▶ **Work to be completed**: Exactly the lines from the line with "The width and" through the final line of the records below, both ends included, are to be set down. Do not include pictures.

[Saved data entries]
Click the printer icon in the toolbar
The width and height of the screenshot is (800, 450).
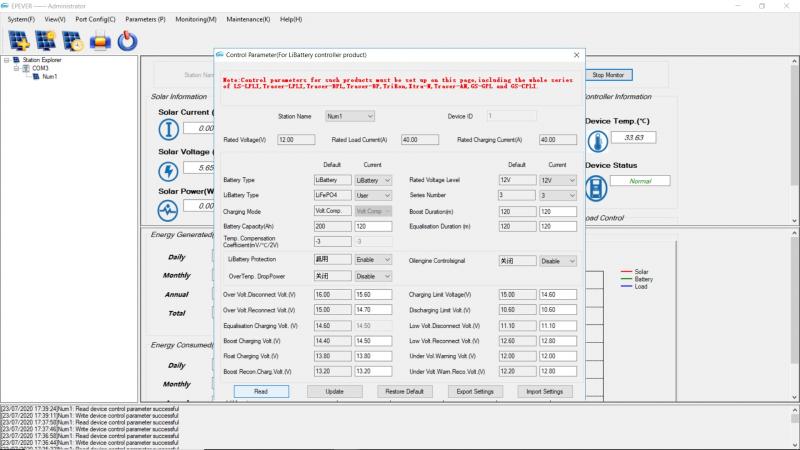(x=100, y=40)
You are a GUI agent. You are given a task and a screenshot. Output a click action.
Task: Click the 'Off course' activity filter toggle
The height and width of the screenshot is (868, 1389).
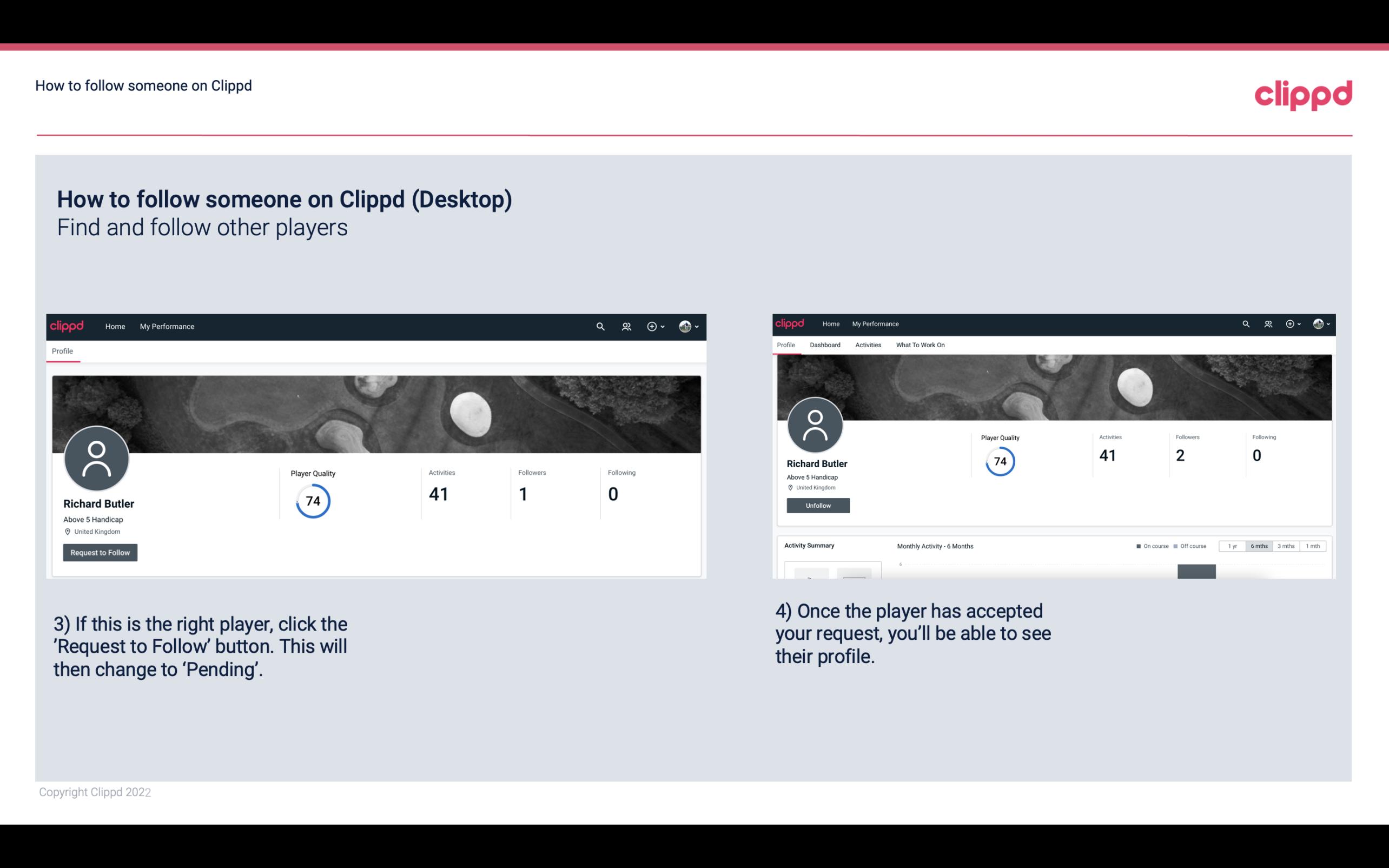point(1191,546)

▶ **Exercise solution**:
The width and height of the screenshot is (800, 450).
(x=100, y=40)
You are a GUI agent. You are given a task and a screenshot. Output a click action.
Task: Click the 'Off course' activity filter toggle
The height and width of the screenshot is (868, 1389).
point(1191,546)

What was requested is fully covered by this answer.